=== Extrait choisi ===

Dans cette dernière partie, il a souligné l’opinion de Fons Verplaetse (ancien gouverneur de la Banque Nationale), qui a récemment démontré que « les entreprises, avec les subventions salariales et les « baisses de charges » qu’elles ont obtenues, reçoivent de l’Etat plus en remboursement que ce qu’elles lui paient en impôts. » En outre, il a fait remarquer qu’il en a marre de «la discussion sémantique à propos de l’impôt sur les fortunes ou sur le revenu des fortunes ».
Le fait est que tous les progressistes défendent « une contribution des fortunes. » Qu’il plaide ainsi fondamentalement pour une approche symbolique au lieu d’une vraie solution ne semblait pas le déranger.
Perspective?

===

■ **Objectif de la tâche**:
Selon l'extrait, quelle fonction Fons Verplaetse a-t-il occupée autrefois ? Les données n'ont aucun lien avec l'extrait.

=== Données enregistrées ===

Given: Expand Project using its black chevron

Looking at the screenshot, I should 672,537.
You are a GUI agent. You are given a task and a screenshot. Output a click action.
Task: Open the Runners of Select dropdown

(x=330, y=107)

===

■ **Solution du problème**:
Il a été gouverneur de la Banque Nationale.